[Collected data entries]
____

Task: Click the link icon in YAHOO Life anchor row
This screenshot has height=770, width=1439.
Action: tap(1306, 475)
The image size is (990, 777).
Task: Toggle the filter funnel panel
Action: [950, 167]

____

■ WHAT YOU NEED TO DO: Copy every line of the records, leaving nothing out.

■ RESULT OF THIS EXERCISE:
Task: Click the link icon in YAHOO Life anchor row
This screenshot has height=770, width=1439.
Action: tap(1306, 475)
The image size is (990, 777).
Task: Toggle the filter funnel panel
Action: [950, 167]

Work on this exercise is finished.